SÃO PAULO - O governador José Serra (PSDB) anunciou ontem o nome de Antonio Ferreira Pinto, atual secretário da Administração Penitenciária, para ocupar a vaga deixada por Ronaldo Marzagão, que pediu demissão na terça-feira da Secretaria da Segurança Pública. A decisão será publicada hoje no Diário Oficial do Estado.

Com a exoneração de Marzagão, o secretário adjunto, Guilherme Bueno de Camargo, havia sido designado para assumir o cargo interinamente. Segundo a assessoria do governo do Estado, com a nomeação de Ferreira Pinto, o adjunto, Lourival Gomes, passa a comandar a Secretaria da Administração Penitenciária.

Ferreira Pinto, assim como Marzagão, entrou para o serviço público por meio da Polícia Militar, na qual ingressou em 1964 e onde permaneceu por 11 anos.
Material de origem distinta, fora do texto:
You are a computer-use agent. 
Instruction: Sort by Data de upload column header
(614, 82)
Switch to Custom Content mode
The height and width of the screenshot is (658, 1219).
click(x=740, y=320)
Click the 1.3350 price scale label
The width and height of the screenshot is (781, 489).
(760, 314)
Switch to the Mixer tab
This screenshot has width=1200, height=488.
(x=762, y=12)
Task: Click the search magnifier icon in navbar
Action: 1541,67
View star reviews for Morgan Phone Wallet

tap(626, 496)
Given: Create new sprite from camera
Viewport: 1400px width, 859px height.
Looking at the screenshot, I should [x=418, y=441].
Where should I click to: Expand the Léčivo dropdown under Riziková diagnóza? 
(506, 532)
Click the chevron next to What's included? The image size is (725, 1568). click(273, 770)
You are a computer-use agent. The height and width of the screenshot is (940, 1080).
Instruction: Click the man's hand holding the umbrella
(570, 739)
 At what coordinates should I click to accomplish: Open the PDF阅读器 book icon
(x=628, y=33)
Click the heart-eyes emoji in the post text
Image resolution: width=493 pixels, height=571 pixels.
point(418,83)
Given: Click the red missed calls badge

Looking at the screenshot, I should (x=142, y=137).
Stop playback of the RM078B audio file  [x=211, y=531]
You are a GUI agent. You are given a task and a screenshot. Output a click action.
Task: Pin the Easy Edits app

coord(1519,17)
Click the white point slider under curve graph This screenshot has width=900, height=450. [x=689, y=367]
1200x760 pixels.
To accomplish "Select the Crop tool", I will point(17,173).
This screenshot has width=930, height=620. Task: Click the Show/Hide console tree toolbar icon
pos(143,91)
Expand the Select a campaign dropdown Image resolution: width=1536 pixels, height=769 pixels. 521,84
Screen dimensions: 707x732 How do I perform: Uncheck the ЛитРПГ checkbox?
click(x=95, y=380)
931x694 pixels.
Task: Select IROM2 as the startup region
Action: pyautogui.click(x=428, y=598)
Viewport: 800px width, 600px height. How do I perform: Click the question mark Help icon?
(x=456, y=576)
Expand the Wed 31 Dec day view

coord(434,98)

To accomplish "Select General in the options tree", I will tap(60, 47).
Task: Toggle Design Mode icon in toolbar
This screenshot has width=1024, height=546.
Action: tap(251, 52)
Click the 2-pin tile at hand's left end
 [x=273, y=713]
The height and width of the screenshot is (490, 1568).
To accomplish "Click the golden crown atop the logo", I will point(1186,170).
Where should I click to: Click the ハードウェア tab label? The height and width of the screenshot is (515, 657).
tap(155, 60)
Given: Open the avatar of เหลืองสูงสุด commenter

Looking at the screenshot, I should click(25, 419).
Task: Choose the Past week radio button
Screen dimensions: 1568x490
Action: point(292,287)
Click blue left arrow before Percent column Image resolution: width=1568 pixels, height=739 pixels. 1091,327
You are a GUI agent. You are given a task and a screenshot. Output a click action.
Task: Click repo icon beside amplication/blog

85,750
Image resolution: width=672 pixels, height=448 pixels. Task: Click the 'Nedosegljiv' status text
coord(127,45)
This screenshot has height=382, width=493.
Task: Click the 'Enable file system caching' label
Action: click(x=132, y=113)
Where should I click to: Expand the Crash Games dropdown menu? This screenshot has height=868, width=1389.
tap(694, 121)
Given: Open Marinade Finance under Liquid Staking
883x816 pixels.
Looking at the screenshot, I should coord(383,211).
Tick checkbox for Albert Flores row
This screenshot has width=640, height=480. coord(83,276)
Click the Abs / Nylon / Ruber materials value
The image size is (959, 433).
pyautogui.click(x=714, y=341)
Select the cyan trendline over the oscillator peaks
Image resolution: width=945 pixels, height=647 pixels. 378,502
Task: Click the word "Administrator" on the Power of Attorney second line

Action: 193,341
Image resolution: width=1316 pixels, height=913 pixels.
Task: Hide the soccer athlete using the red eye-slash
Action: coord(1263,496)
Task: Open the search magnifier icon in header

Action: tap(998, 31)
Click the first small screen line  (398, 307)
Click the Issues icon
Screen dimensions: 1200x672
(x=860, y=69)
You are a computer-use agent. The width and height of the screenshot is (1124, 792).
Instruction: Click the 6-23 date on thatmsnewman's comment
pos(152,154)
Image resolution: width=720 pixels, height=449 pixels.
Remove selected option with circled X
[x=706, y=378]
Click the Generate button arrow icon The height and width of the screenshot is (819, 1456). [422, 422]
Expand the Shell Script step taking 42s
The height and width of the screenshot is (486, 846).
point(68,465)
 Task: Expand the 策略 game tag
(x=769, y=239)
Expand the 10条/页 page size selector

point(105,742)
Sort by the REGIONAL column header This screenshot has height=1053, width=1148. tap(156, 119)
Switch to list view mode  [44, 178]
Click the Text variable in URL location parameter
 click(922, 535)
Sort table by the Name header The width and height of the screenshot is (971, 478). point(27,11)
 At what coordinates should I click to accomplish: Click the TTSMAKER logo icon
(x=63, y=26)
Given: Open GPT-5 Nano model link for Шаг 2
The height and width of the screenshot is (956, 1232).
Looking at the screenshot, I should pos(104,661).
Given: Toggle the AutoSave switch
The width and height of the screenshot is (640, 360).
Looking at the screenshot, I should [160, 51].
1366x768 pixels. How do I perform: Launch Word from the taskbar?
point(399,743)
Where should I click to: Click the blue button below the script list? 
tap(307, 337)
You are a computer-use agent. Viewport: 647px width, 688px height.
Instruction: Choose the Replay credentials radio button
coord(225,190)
Em 1979, tornou-se promotor de Justiça na área criminal, no Ministério Público, carreira que também seguiu o ex-secretário da Segurança. Entre 1989 e 1992, foi assessor da Corregedoria-Geral do Ministério Público.

De abril de 1993 a julho de 1995, Ferreira Pinto exerceu o cargo de secretário-adjunto da Secretaria de Administração Penitenciária, nas gestões Fleury (1991 a 1995) e Mário Covas (1995 a 2001). Em 1998, foi promovido a procurador de Justiça, cargo que um dia Marzagão também ocupou.

O futuro secretário da Segurança foi eleito para compor o órgão especial do Colégio de Procuradores, do Ministério Público de São Paulo, no biênio 2002-2003. Posteriormente ele foi eleito para compor o Conselho Superior do Ministério Público, onde ficou entre 2004 e 2005.

A cadeira de secretário da Administração Penitenciária foi assumida por Ferreira Pinto no dia 31 de maio de 2006, com a saída de Nagashi Furukawa, que deixou o cargo depois da onda de ataques promovida pela facção criminosa Primeiro Comando da Capital (PCC).

A exoneração de Marzagão foi publicada na edição de ontem do " Diário Oficial " do Estado. Marzagão alegou " motivos estritamente pessoais " para deixar o cargo, revelou o Painel da " Folha de S. Paulo " . O governador José Serra aceitou a demissão, ressalvando que considera Marzagão " um exemplo de integridade, lealdade e dedicação " .

Advogado criminalista, Marzagão assumiu a Pasta no dia 2 de janeiro 2007. Neste período, esteve no centro de polêmicas como a greve da Polícia Civil e as denúncias de corrupção contra seu ex-secretário-adjunto Lauro Malheiros Neto e policiais militares e civis, fatos que contribuíram para sua saída.

Em entrevista concedida no dia 13 de março, Marzagão admitiu que as denúncias de corrupção " desgastam " a imagem da polícia e da Pasta. Na ocasião, o ex-secretário afirmou que " não ia jogar a poeira debaixo do tapete " .

No início de março, o Ministério Público do Estado em Guarulhos recebeu um vídeo amador no qual o sócio de Malheiros Neto - o advogado Celso Augusto Valente -, explica a um policial como funciona o esquema de vendas de sentenças. Marzagão afirmou desconhecer as denúncias contra Malheiros - que deixou o cargo em maio de 2008 - e declarou-se " surpreso " e " impressionado " com as acusações.

Outro fato que desgastou a imagem da Pasta foi a greve da Polícia Civil de São Paulo. Reivindicando melhores salários e condições de trabalho, os agentes adotaram um esquema de trabalho especial durante 59 dias. Uma cartilha contendo as diretrizes da greve foi elaborada durante o período.

A paralisação foi marcada por protestos e, principalmente, pelo confronto entre policiais militares e civis, próximo ao Palácio dos Bandeirantes, em outubro. Durante os protestos, investigadores, delegados e escrivães pediram a saída do secretário. A greve terminou depois de o ministro Eros Grau, do Supremo Tribunal Federal (STF), concluir que o direito a greve não se aplica aos policiais civis.